◆ **What you will do**
Copy all the lines of the data that include the word "agent".

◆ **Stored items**
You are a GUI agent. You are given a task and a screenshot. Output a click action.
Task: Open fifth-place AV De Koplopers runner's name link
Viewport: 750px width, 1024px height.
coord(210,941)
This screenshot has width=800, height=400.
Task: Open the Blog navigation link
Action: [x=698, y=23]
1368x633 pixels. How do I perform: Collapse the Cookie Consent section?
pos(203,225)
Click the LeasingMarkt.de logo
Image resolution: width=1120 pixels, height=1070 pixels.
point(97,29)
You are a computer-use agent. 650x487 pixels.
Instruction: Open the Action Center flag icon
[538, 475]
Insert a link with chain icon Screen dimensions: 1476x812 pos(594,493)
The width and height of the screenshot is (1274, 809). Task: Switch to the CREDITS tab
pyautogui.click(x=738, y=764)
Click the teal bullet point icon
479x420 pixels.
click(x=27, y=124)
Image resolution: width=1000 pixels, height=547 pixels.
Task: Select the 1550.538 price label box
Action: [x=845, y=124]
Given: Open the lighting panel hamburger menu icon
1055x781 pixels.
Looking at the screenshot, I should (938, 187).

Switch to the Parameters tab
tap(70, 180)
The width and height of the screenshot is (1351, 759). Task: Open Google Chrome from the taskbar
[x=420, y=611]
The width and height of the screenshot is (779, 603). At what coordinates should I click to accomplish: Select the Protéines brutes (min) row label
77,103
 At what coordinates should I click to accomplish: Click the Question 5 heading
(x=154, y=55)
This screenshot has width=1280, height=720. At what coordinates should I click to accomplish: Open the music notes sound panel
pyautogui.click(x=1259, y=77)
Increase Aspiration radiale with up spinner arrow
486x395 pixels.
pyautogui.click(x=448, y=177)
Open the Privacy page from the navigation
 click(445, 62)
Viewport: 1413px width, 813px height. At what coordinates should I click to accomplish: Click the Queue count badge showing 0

◆ **Solution to the problem**
You are a GUI agent. You are given a task and a screenshot. Output a click action.
You are a computer-use agent. 650x487 pixels.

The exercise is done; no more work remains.